Can you tell us a little bit about yourself and your writing journey?
Firstly, hi everyone! (*waves like a loon*) and thank you to Sharon for having me here on her fabulous blog!
A little bit about me? Well, I've always loved writing since I was very little. I remember writing a story at primary school that had a mermaid in it and ran to four whole pages! I was very impressed with myself! But as I grew up and went to uni, then did my master's, I dabbled in creative writing but thought I was rubbish, so didn't do anything with it. It wasn't until I got made redundant from my job in the Heritage industry in 2014, the summer before my daughter started school, that I decided to try again.
I've always read books by fabulous authors like Jenny Colgan and Wendy Holden and wished it was my words on the page and my name on the cover. So when I finished work I decided that I'd use some of my redundancy pay to take a creative writing course. As soon as I started I fell back in love with writing!
I wrote some cosy mystery short stories that I was lucky enough to get published and then I had the idea for The Little Theatre and started writing that, but weirdly, it wasn't the book that got me my book deal. I wrote a second one set at Christmas and in the summer of 2017 I saw that HQ DigitalUK were running a Twitter pitch event. I decided to give it a go, pitching the Christmas novel and was lucky enough to be asked to submit when the manuscript was ready. I worked my tail off to get it finished and polished and thankfully they liked it!
In January this year I was offered a two-book deal and The Little Theatre on the Seafront is the first book, with the second, my Christmas story, coming out in 2019!
If you had to give an elevator pitch for The Little Theatre on the Seafront, what would it be?
When Lottie's gran dies she leaves one last request; save Greenley theatre. But can Lottie do it and still follow her heart?
Where did the inspiration come from to write about saving a small town theatre?
There's a neglected building on the seafront of the little town I grew up in. It's not a theatre, but it's a beautiful building and one I've always found intriguing. One day I started wondering what it would be like if it was a theatre and who could save it. That's when Lottie was born and the rest of the cast followed as I plotted the story.
I was also able to draw on my experience in the heritage industry because the council I worked for ran a theatre, The Marlowe Theatre in Canterbury. It was amazing to see the dedication of the staff working during all the big budget cuts when things were really hard and it's now one of the best regional theatres in the country. In my opinion anyway!
If you had to describe Lottie in three words, what would they be?
Quiet, determined, funny
What lessons have you learnt during the whole writing/editing/publication process?
Gosh, so many lessons!

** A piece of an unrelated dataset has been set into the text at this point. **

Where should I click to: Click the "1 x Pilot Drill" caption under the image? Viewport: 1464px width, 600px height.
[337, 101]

I've learned to take criticism (a bit!); I've learned that I'm definitely a plotter rather than a panster; and that, no matter how finished you think your novel is, your editor or agent will know ways you can make it even better! I was lucky in that my publisher is amazing and really supported me through the process or revisions and edits, guiding me gently. It made all the difference, especially as I was new to the process!
I've also learned to celebrate every little achievement. So often we're racing through life trying to tick everything off our to-do lists that we forget to take a moment and say thank you for all the good things. Now, if I have a good writing day I take a moment to savor it, if the kids go to bed nicely, I sit and enjoy it. I'm really trying to enjoy every single day – good or bad!

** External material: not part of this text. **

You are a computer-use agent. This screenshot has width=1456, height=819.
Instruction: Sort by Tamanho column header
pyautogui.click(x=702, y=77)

What advice would you give to other aspiring authors who are thinking about writing a novel?
I think one of the things that stops people trying to write is the idea of opening yourself up to criticism. It is a really hard thing to do, but so worth it to help you grow and learn the craft. Joining a writing group (there are lots of online ones if you can't get out to a meeting) is a really good way to learn.
I've always believed writing is a process of learning what works for you, so don't be afraid to be bad at it! Every single sentence you write will help you learn a little more. You just have to try!
Did you treat yourself to something special to celebrate your publishing deal?
I drank an entire bottle of champagne to myself and had a raging hangover the next day! The school run was not fun but it was so worth it!
Finally what can we expect from you next?
My second novel, the Christmas one, comes out next year and I'm starting to write a new book too. I've also been going back to cosy mysteries and working on a cosy mystery novel but we'll have to wait and see what happens with that!
When Lottie’s Gran dies she leaves one last request; save Greenley Theatre.
Faced with a decaying building, a mayor who most definitely isn’t on board with the project and a group of actors who just can’t get along, Lottie has her hands full, but with best friend Sid by her side she knows she can do it somehow.
But the arrival of Jeremy, a hotshot London developer who sweeps Lottie off her feet, complicates things. Suddenly Sid gets a new girlfriend, the Greenley Players fall apart, and that crumbling building? Well it crumbles a whole lot more. With no one to turn to, Lottie has to find the courage to save the day.
Will Lottie be able to save the theatre and also follow her heart?